Later in the fast (once the glucose runs out), the body will move on to breaking down fat reserves. This is when people start to lose weight. The problem is that with a prolonged fast, the body starts using protein for energy, and this makes people feel tired, lack concentration and lose weight. However, if you are getting healthy meals prior to and post fasting, you can prevent these common side effects.
4 Tips For A Healthy Ramadan:
Hydration is key! Make sure you drink lots of water, herbal tea and watery foods such as soups and fresh raw vegetables. Start by drinking two cups water at the break-fast meal, then a cup every hour until you go to bed. You should also aim to drink around 2-3 cups of water at the pre-dawn meal.
Try to keep active. An evening walk or light exercise after dinner will help to add movement to your day, even if it’s just foam rolling, mobility exercises, or yoga. This will help improve your digestion and make you feel more energised. Make sure you're getting adequate fluids during and after workouts and take an electrolyte drink if you are exercising outdoors.
Spend some time planning your schedule for the week ahead – when to train and what to eat. Listen to your body. Some days won’t go as planned (can’t lift as heavy, gassing out, feeling lethargic etc). It's ok! Cut yourself some slack (drop the weight, take a little more recovery time). Health is more important, especially when you're mostly low on glycogen stores and dehydrated by the evening. Also, make sure you’re getting adequate amounts of sleep because this is when your body’s natural healing and recovery processes are most active.
Many people find it hard to wake up at dawn and eat the "suhoor" (the meal before daylight fasting). However, this meal is extremely important and will make a huge difference to your physical and mental state during the next 12 hours of fasting.
This meal should include:
- Fresh vegetables.
- High fibre complex carbohydrates, such as rye bread, oats, and barley. These take longer to digest, and hence help to sustain your energy levels longer throughout the day.
- High protein food such as dairy products and eggs.
- Unsaturated good fats such as avocado, tahini, nuts and seeds.
- Avoid very fatty, fried foods. Choose fresh raw/steamed/ stir-fried/ baked/ grilled foods.
- Avoid refined carbohydrates (sugar and white flour), such as cakes, biscuits, chocolate, and sweets. Overconsumption of sugar results in spikes in your blood sugar levels, which will leave you with more sugar cravings and will disrupt your metabolism.
- Avoid or reduce caffeine-based drinks such as tea, coffee, coke, and diet coke.
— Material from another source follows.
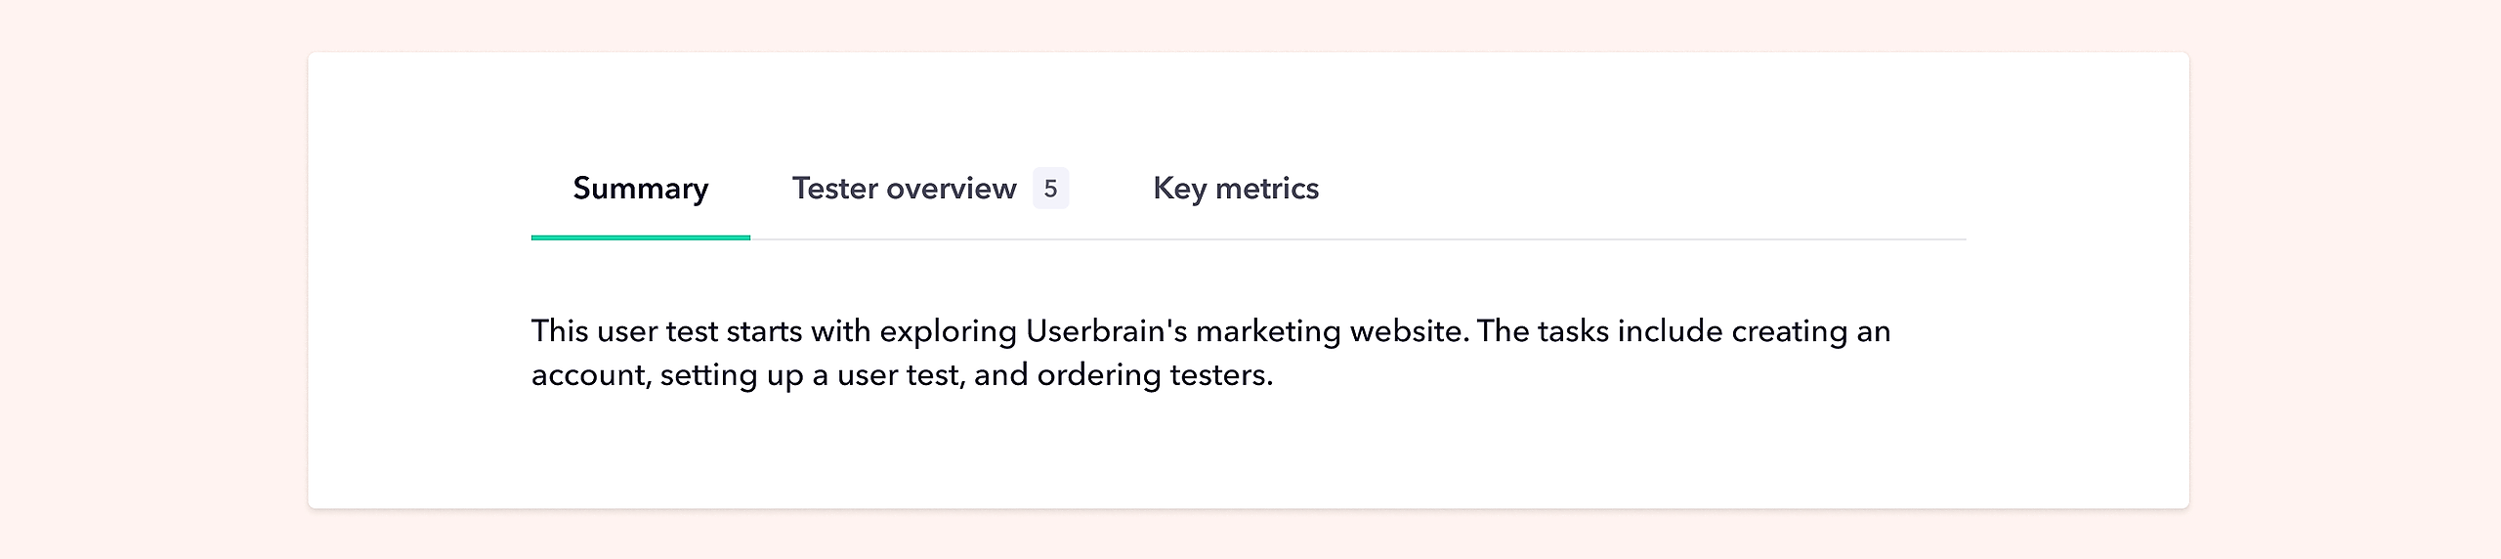Click the "marketing website" text
The width and height of the screenshot is (2501, 559).
[x=1331, y=331]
Caffeine is a diuretic and stimulates faster water loss through urination.
- Avoid very salty and very spicy food such as cold cuts, smoked fish, olives and pickles, salty cheeses, processed sauces, fast foods, and heavily processed snacks.
Include variety - your body needs good nourishment to compensate for the stress of fasting, so eat a variety of foods during the evening such as whole grains, vegetables, fruits, lean protein and healthy fats (olive oil, nuts and seeds, oily fish).
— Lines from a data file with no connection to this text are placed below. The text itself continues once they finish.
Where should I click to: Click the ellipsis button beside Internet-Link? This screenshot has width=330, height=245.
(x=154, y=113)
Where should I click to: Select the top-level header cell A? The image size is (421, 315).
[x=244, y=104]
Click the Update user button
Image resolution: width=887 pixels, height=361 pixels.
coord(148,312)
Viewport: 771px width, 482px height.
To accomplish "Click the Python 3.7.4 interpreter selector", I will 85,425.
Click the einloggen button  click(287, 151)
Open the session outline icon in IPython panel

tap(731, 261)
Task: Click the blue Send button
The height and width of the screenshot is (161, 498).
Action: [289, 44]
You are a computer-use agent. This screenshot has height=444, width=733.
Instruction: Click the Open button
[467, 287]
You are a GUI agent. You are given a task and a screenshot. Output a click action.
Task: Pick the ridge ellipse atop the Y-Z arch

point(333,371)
Remember to eat slowly and do not overeat - oversized meals might make you feel heavy, bloated or may cause heartburn.
The perfect Iftar (break-fast) Meal:
- Water with lemon and mint
- Homemade vegetable soup or vegetable salad
- Chicken breast / baked salmon
- Stuffed vegetables with meat (zucchini/eggplant/grape leaves)
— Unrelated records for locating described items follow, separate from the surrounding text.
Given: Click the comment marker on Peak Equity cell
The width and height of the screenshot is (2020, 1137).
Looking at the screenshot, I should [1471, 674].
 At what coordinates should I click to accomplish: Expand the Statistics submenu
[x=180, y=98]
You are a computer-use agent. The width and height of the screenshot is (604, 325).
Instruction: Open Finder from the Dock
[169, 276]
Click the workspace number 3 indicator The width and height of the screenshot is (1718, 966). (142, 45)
- Cooked lentils, brown rice or other beans
- For dessert, have a small piece of dark chocolate, a cup of creamy Greek yogurt with a sprinkle of nuts and seeds, or a small serve of frozen yogurt or gelato.
The perfect Sahur (pre-dawn) Meal:
- Lots of water and herbal tea
- Healthy green smoothie
- 2 fried/poached eggs or a green omelette
- 1-2 slices of rye bread or wholemeal bread
- Oat porridge cooked in soy/almond milk with chopped fruits, nuts, and seeds
- 2 to 3 dates (high in vitamins such as potassium and magnesium and a good source of fiber and carbohydrates).
Wishing everyone that is celebrating a happy, healthy and blessed Ramadan!